Records for locating displayed items ->
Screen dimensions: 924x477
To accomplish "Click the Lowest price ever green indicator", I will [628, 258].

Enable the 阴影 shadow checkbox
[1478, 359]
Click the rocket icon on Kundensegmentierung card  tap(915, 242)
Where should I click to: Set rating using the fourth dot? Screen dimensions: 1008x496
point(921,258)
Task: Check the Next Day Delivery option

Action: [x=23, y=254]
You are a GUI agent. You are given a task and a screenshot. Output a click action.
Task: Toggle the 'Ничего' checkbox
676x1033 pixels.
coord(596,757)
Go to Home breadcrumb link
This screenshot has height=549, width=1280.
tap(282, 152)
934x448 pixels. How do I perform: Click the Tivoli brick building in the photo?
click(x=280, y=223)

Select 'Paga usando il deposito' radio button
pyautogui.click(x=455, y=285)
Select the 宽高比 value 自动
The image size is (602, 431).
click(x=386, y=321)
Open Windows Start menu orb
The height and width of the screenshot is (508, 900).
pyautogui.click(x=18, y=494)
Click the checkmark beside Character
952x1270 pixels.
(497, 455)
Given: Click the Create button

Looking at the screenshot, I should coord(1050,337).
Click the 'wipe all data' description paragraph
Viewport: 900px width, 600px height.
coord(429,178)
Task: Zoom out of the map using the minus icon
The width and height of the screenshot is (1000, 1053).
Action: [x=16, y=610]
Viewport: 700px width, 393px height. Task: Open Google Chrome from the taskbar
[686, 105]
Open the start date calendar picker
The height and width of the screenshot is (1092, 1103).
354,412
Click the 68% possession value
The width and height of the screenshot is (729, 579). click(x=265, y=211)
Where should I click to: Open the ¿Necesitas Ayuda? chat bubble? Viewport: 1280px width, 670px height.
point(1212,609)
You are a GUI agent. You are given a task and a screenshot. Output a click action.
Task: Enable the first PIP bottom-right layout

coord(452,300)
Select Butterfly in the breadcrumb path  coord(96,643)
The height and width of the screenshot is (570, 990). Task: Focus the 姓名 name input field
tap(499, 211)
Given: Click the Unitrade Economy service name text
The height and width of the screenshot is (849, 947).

REQUIREMENTS -> Copy the entries above word for word, starting at the line with "Viewport: 700px width, 393px" and ending at the line with "point(1212,609)", including both of those lines.

PROBLEM SOLUTION ->
Viewport: 700px width, 393px height. Task: Open Google Chrome from the taskbar
[686, 105]
Open the start date calendar picker
The height and width of the screenshot is (1092, 1103).
354,412
Click the 68% possession value
The width and height of the screenshot is (729, 579). click(x=265, y=211)
Where should I click to: Open the ¿Necesitas Ayuda? chat bubble? Viewport: 1280px width, 670px height.
point(1212,609)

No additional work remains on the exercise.